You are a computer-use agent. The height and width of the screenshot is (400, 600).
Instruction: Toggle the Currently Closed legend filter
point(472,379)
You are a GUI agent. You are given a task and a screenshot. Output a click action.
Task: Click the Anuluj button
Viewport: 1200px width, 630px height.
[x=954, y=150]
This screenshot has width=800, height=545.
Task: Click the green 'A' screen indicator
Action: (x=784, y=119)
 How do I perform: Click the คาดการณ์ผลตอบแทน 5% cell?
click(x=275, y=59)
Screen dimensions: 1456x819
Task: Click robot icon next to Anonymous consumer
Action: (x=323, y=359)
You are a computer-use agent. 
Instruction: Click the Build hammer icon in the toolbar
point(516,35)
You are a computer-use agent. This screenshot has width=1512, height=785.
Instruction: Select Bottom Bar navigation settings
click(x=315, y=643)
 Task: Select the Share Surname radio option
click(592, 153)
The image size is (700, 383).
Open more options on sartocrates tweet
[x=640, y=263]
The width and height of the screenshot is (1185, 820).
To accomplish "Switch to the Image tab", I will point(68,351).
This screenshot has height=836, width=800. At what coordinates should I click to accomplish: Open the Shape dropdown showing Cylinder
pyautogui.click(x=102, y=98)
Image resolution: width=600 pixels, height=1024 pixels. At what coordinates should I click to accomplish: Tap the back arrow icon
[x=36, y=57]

### Exercise task
Format the lines above as a JSON list of strings, with one string per line and any blank lines omitted.

### Task result
[
  "You are a computer-use agent. The height and width of the screenshot is (400, 600).",
  "Instruction: Toggle the Currently Closed legend filter",
  "point(472,379)",
  "You are a GUI agent. You are given a task and a screenshot. Output a click action.",
  "Task: Click the Anuluj button",
  "Viewport: 1200px width, 630px height.",
  "[x=954, y=150]",
  "This screenshot has width=800, height=545.",
  "Task: Click the green 'A' screen indicator",
  "Action: (x=784, y=119)",
  " How do I perform: Click the คาดการณ์ผลตอบแทน 5% cell?",
  "click(x=275, y=59)",
  "Screen dimensions: 1456x819",
  "Task: Click robot icon next to Anonymous consumer",
  "Action: (x=323, y=359)",
  "You are a computer-use agent. ",
  "Instruction: Click the Build hammer icon in the toolbar",
  "point(516,35)",
  "You are a computer-use agent. This screenshot has width=1512, height=785.",
  "Instruction: Select Bottom Bar navigation settings",
  "click(x=315, y=643)",
  " Task: Select the Share Surname radio option",
  "click(592, 153)",
  "The image size is (700, 383).",
  "Open more options on sartocrates tweet",
  "[x=640, y=263]",
  "The width and height of the screenshot is (1185, 820).",
  "To accomplish \"Switch to the Image tab\", I will point(68,351).",
  "This screenshot has height=836, width=800. At what coordinates should I click to accomplish: Open the Shape dropdown showing Cylinder",
  "pyautogui.click(x=102, y=98)",
  "Image resolution: width=600 pixels, height=1024 pixels. At what coordinates should I click to accomplish: Tap the back arrow icon",
  "[x=36, y=57]"
]